[What to produce] Transcribe the listing that follows exactly, from its first line to its last.

=== Section Start ===

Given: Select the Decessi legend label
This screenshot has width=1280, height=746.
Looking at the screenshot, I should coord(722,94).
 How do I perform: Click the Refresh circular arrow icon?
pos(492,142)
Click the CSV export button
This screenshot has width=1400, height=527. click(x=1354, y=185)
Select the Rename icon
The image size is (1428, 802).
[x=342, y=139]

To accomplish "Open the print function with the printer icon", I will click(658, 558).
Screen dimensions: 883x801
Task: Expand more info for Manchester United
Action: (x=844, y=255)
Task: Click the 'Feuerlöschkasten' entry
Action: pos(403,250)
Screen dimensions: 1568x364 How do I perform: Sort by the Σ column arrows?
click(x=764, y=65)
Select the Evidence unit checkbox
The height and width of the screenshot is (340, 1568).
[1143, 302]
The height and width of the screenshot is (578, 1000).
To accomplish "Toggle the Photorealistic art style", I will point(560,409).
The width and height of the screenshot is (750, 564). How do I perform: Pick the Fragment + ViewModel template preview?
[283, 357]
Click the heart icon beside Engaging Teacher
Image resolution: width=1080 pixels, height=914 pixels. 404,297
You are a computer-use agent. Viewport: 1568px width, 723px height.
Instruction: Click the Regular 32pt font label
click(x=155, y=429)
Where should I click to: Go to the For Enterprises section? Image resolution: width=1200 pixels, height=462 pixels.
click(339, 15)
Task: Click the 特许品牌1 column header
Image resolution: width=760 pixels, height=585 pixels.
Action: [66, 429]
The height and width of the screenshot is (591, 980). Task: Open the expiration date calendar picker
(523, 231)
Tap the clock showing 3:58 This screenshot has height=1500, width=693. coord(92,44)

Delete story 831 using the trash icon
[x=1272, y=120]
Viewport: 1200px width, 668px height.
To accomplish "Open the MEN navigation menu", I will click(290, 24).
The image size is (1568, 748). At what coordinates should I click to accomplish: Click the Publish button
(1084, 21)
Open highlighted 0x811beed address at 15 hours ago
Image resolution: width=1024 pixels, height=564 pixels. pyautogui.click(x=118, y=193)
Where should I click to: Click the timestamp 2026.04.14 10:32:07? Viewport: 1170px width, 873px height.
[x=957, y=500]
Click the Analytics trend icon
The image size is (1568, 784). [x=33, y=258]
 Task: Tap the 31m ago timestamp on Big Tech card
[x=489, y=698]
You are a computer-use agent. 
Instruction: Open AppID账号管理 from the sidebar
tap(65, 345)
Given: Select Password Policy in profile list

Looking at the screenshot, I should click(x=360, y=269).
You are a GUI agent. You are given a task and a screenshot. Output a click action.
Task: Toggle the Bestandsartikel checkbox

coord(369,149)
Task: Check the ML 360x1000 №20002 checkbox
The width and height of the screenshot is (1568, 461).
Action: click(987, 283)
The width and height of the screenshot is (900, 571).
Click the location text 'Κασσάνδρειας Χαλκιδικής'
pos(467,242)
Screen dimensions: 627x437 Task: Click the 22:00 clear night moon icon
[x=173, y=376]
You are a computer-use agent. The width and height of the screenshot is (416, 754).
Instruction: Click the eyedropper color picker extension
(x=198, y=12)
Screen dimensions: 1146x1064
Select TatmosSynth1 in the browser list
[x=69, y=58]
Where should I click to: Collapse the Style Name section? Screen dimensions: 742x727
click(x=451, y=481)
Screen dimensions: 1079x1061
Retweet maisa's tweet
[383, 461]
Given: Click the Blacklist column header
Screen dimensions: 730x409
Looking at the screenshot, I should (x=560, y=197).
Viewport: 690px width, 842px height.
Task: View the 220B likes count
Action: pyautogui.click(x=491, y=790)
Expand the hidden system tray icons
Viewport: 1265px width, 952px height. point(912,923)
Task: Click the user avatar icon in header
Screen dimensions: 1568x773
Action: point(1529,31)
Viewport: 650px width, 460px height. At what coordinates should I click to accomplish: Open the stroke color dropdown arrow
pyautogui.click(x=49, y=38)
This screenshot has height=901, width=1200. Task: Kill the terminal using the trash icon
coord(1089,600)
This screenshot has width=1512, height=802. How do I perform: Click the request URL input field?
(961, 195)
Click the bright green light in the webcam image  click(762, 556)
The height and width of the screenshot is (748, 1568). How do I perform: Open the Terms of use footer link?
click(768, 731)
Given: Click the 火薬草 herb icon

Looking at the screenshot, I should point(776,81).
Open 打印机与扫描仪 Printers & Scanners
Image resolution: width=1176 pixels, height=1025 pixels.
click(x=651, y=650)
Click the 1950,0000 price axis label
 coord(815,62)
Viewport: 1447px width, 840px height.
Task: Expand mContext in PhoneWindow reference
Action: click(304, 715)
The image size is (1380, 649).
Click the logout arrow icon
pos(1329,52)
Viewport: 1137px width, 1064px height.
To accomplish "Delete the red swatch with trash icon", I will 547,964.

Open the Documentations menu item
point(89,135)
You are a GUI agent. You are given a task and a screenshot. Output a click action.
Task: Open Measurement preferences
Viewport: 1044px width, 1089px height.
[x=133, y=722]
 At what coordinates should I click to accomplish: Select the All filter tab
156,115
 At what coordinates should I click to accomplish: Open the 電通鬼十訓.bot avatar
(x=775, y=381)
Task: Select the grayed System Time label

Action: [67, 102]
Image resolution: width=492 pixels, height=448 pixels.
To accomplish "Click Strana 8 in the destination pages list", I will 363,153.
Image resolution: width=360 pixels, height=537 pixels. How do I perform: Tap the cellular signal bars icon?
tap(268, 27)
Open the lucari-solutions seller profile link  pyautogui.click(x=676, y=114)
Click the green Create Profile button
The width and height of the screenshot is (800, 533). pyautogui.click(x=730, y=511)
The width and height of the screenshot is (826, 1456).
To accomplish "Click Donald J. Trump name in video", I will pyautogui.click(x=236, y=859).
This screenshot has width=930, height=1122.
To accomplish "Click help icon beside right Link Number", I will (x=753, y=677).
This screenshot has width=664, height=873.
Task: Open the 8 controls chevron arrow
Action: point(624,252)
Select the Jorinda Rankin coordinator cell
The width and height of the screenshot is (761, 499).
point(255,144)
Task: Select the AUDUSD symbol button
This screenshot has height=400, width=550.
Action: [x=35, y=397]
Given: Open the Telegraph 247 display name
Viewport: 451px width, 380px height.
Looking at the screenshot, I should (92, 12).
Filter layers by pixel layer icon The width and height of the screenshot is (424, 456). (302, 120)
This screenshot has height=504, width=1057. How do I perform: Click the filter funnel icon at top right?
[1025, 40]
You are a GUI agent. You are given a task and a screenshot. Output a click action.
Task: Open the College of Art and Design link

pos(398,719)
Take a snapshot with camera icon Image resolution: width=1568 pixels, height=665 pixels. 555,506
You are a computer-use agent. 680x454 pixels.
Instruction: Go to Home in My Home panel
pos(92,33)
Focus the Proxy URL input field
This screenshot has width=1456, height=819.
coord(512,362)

=== Section End ===

[Result below]
Given: Select the Decessi legend label
This screenshot has width=1280, height=746.
Looking at the screenshot, I should coord(722,94).
 How do I perform: Click the Refresh circular arrow icon?
pos(492,142)
Click the CSV export button
This screenshot has width=1400, height=527. click(x=1354, y=185)
Select the Rename icon
The image size is (1428, 802).
[x=342, y=139]

To accomplish "Open the print function with the printer icon", I will click(658, 558).
Screen dimensions: 883x801
Task: Expand more info for Manchester United
Action: (x=844, y=255)
Task: Click the 'Feuerlöschkasten' entry
Action: pos(403,250)
Screen dimensions: 1568x364 How do I perform: Sort by the Σ column arrows?
click(x=764, y=65)
Select the Evidence unit checkbox
The height and width of the screenshot is (340, 1568).
[1143, 302]
The height and width of the screenshot is (578, 1000).
To accomplish "Toggle the Photorealistic art style", I will point(560,409).
The width and height of the screenshot is (750, 564). How do I perform: Pick the Fragment + ViewModel template preview?
[283, 357]
Click the heart icon beside Engaging Teacher
Image resolution: width=1080 pixels, height=914 pixels. 404,297
You are a computer-use agent. Viewport: 1568px width, 723px height.
Instruction: Click the Regular 32pt font label
click(x=155, y=429)
Where should I click to: Go to the For Enterprises section? Image resolution: width=1200 pixels, height=462 pixels.
click(339, 15)
Task: Click the 特许品牌1 column header
Image resolution: width=760 pixels, height=585 pixels.
Action: [66, 429]
The height and width of the screenshot is (591, 980). Task: Open the expiration date calendar picker
(523, 231)
Tap the clock showing 3:58 This screenshot has height=1500, width=693. coord(92,44)

Delete story 831 using the trash icon
[x=1272, y=120]
Viewport: 1200px width, 668px height.
To accomplish "Open the MEN navigation menu", I will click(290, 24).
The image size is (1568, 748). At what coordinates should I click to accomplish: Click the Publish button
(1084, 21)
Open highlighted 0x811beed address at 15 hours ago
Image resolution: width=1024 pixels, height=564 pixels. pyautogui.click(x=118, y=193)
Where should I click to: Click the timestamp 2026.04.14 10:32:07? Viewport: 1170px width, 873px height.
[x=957, y=500]
Click the Analytics trend icon
The image size is (1568, 784). [x=33, y=258]
 Task: Tap the 31m ago timestamp on Big Tech card
[x=489, y=698]
You are a computer-use agent. 
Instruction: Open AppID账号管理 from the sidebar
tap(65, 345)
Given: Select Password Policy in profile list

Looking at the screenshot, I should click(x=360, y=269).
You are a GUI agent. You are given a task and a screenshot. Output a click action.
Task: Toggle the Bestandsartikel checkbox

coord(369,149)
Task: Check the ML 360x1000 №20002 checkbox
The width and height of the screenshot is (1568, 461).
Action: click(987, 283)
The width and height of the screenshot is (900, 571).
Click the location text 'Κασσάνδρειας Χαλκιδικής'
pos(467,242)
Screen dimensions: 627x437 Task: Click the 22:00 clear night moon icon
[x=173, y=376]
You are a computer-use agent. The width and height of the screenshot is (416, 754).
Instruction: Click the eyedropper color picker extension
(x=198, y=12)
Screen dimensions: 1146x1064
Select TatmosSynth1 in the browser list
[x=69, y=58]
Where should I click to: Collapse the Style Name section? Screen dimensions: 742x727
click(x=451, y=481)
Screen dimensions: 1079x1061
Retweet maisa's tweet
[383, 461]
Given: Click the Blacklist column header
Screen dimensions: 730x409
Looking at the screenshot, I should (x=560, y=197).
Viewport: 690px width, 842px height.
Task: View the 220B likes count
Action: pyautogui.click(x=491, y=790)
Expand the hidden system tray icons
Viewport: 1265px width, 952px height. point(912,923)
Task: Click the user avatar icon in header
Screen dimensions: 1568x773
Action: point(1529,31)
Viewport: 650px width, 460px height. At what coordinates should I click to accomplish: Open the stroke color dropdown arrow
pyautogui.click(x=49, y=38)
This screenshot has height=901, width=1200. Task: Kill the terminal using the trash icon
coord(1089,600)
This screenshot has width=1512, height=802. How do I perform: Click the request URL input field?
(961, 195)
Click the bright green light in the webcam image  click(762, 556)
The height and width of the screenshot is (748, 1568). How do I perform: Open the Terms of use footer link?
click(768, 731)
Given: Click the 火薬草 herb icon

Looking at the screenshot, I should point(776,81).
Open 打印机与扫描仪 Printers & Scanners
Image resolution: width=1176 pixels, height=1025 pixels.
click(x=651, y=650)
Click the 1950,0000 price axis label
 coord(815,62)
Viewport: 1447px width, 840px height.
Task: Expand mContext in PhoneWindow reference
Action: click(304, 715)
The image size is (1380, 649).
Click the logout arrow icon
pos(1329,52)
Viewport: 1137px width, 1064px height.
To accomplish "Delete the red swatch with trash icon", I will 547,964.

Open the Documentations menu item
point(89,135)
You are a GUI agent. You are given a task and a screenshot. Output a click action.
Task: Open Measurement preferences
Viewport: 1044px width, 1089px height.
[x=133, y=722]
 At what coordinates should I click to accomplish: Select the All filter tab
156,115
 At what coordinates should I click to accomplish: Open the 電通鬼十訓.bot avatar
(x=775, y=381)
Task: Select the grayed System Time label

Action: [67, 102]
Image resolution: width=492 pixels, height=448 pixels.
To accomplish "Click Strana 8 in the destination pages list", I will 363,153.
Image resolution: width=360 pixels, height=537 pixels. How do I perform: Tap the cellular signal bars icon?
tap(268, 27)
Open the lucari-solutions seller profile link  pyautogui.click(x=676, y=114)
Click the green Create Profile button
The width and height of the screenshot is (800, 533). pyautogui.click(x=730, y=511)
The width and height of the screenshot is (826, 1456).
To accomplish "Click Donald J. Trump name in video", I will pyautogui.click(x=236, y=859).
This screenshot has width=930, height=1122.
To accomplish "Click help icon beside right Link Number", I will (x=753, y=677).
This screenshot has width=664, height=873.
Task: Open the 8 controls chevron arrow
Action: point(624,252)
Select the Jorinda Rankin coordinator cell
The width and height of the screenshot is (761, 499).
point(255,144)
Task: Select the AUDUSD symbol button
This screenshot has height=400, width=550.
Action: [x=35, y=397]
Given: Open the Telegraph 247 display name
Viewport: 451px width, 380px height.
Looking at the screenshot, I should (92, 12).
Filter layers by pixel layer icon The width and height of the screenshot is (424, 456). (302, 120)
This screenshot has height=504, width=1057. How do I perform: Click the filter funnel icon at top right?
[1025, 40]
You are a GUI agent. You are given a task and a screenshot. Output a click action.
Task: Open the College of Art and Design link

pos(398,719)
Take a snapshot with camera icon Image resolution: width=1568 pixels, height=665 pixels. 555,506
You are a computer-use agent. 680x454 pixels.
Instruction: Go to Home in My Home panel
pos(92,33)
Focus the Proxy URL input field
This screenshot has width=1456, height=819.
coord(512,362)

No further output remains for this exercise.